We do have the same expansion of $$k^2$$.
Except, at the point where $$0 = \beta u - \beta^2 - \alpha^2$$, I solved for $$\beta$$ using the quadratic formula, and you used a more efficient method.

 

[OlderDan]

Here is what I have for the square norms calculation

$$\omega = \alpha + i\beta$$

$$v = u + i\omega = u + i\left( {\alpha + i\beta } \right) = u - \beta + i\alpha$$

$$k^2 = \frac{{\omega ^2 }}{{v^2 }}$$

$$\omega ^2 = \alpha ^2 + \beta ^2$$

$$v^2 = u^2 - 2u\beta + \beta ^2 + \alpha ^2 = u^2 - 2u\beta + \omega ^2$$

$$\frac{{\omega ^2 }}{{k^2 }} = u^2 - 2u\beta + \omega ^2$$

$$\omega ^2 = k^2 \left( {u^2 - 2u\beta + \omega ^2 } \right)$$

$$\left( {1 - k^2 } \right)\omega ^2 = k^2 u\left( {u - 2\beta } \right)$$

$$u - 2\beta = \left( {\frac{{1 - k^2 }}{{k^2 }}} \right)\frac{{\omega ^2 }}{u}$$

$$2\beta = u - \left( {\frac{{1 - k^2 }}{{k^2 }}} \right)\frac{{\omega ^2 }}{u}$$

$$\beta = \frac{u}{2} - \left( {\frac{{1 - k^2 }}{{k^2 }}} \right)\frac{{\omega ^2 }}{{2u}}$$

$$\alpha ^2 = \omega ^2 - \beta ^2 = \omega ^2 - \left[ {\frac{u}{2}^2 - \left( {\frac{{1 - k^2 }}{{2k^2 }}} \right)\omega ^2 + \left( {\frac{{1 - k^2 }}{{2k^2 }}} \right)^2 \left( {\frac{{\omega ^2 }}{u}} \right)^2 } \right]$$

$$\alpha ^2 = \omega ^2 - \omega ^2 \left[ {\frac{{u^2 }}{{2\omega ^2 }} - \left( {\frac{{1 - k^2 }}{{2k^2 }}} \right) + \left( {\frac{{1 - k^2 }}{{2k^2 }}} \right)^2 \left( {\frac{\omega }{u}} \right)^2 } \right]$$

$$\alpha = \omega \sqrt {1 - \frac{{u^2 }}{{2\omega ^2 }} + \left( {\frac{{1 - k^2 }}{{2k^2 }}} \right) - \left( {\frac{{1 - k^2 }}{{2k^2 }}} \right)^2 \left( {\frac{\omega }{u}} \right)^2 }$$

$$\alpha = \omega \sqrt {\left( {\frac{{1 + k^2 }}{{2k^2 }}} \right) - \frac{{u^2 }}{{2\omega ^2 }} - \left( {\frac{{1 - k^2 }}{{2k^2 }}} \right)^2 \left( {\frac{\omega }{u}} \right)^2 }$$

 

[OlderDan]

And here is what happens if you throw a 1/k into the imaginary part of v to fix the apparent dimensional inconsistency (pure speculation on my part). This is a square norm calculation.

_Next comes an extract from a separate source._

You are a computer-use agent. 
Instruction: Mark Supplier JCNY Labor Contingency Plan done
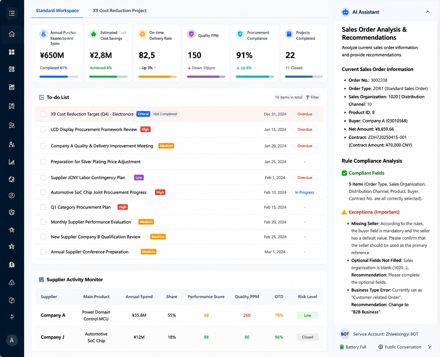point(43,178)
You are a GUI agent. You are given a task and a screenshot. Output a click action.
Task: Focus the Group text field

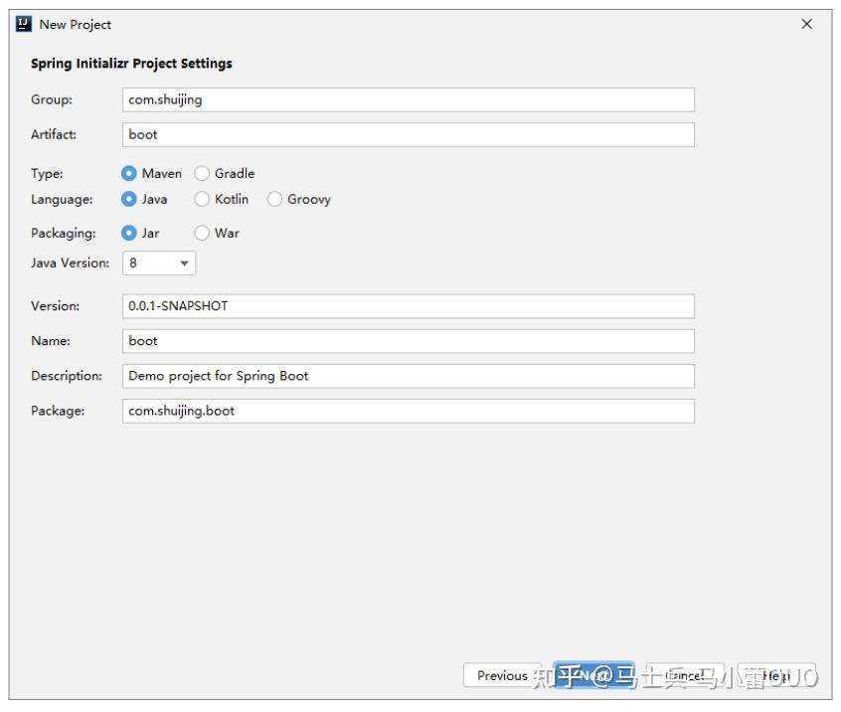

$$\omega = \alpha + i\beta$$

$$v = u + i\frac{\omega }{k} = u + i\left( {\frac{\alpha }{k} + i\frac{\beta }{k}} \right) = u - \frac{\beta }{k} + i\frac{\alpha }{k}$$

$$k^2 = \frac{{\omega ^2 }}{{v^2 }}$$

$$\omega ^2 = \alpha ^2 + \beta ^2$$

$$v^2 = u^2 + \left( {\frac{\beta }{k}} \right)^2 - 2u\frac{\beta }{k} + \left( {\frac{\alpha }{k}} \right)^2 = u^2 - 2u\frac{\beta }{k} + \frac{{\alpha ^2 + \beta ^2 }}{{k^2 }}$$

$$v^2 = u^2 - 2u\frac{\beta }{k} + \frac{{\omega ^2 }}{{k^2 }} = u^2 - 2u\frac{\beta }{k} + v^2$$

$$0 = u^2 - 2u\frac{\beta }{k}$$

$$\frac{{2\beta }}{k} = u$$

$$\beta = \frac{{ku}}{2}$$

$$\alpha ^2 = \omega ^2 - \beta ^2 = \omega ^2 - \left( {\frac{{ku}}{2}} \right)^2$$

$$\alpha = \omega \sqrt {1 - \left( {\frac{{ku}}{{2\omega }}} \right)^2 }$$

 

[piano.lisa]

Thank you for that part as well.
Another student also recognized that dimensional inconsistency, and has asked the professor, but is still waiting for a response.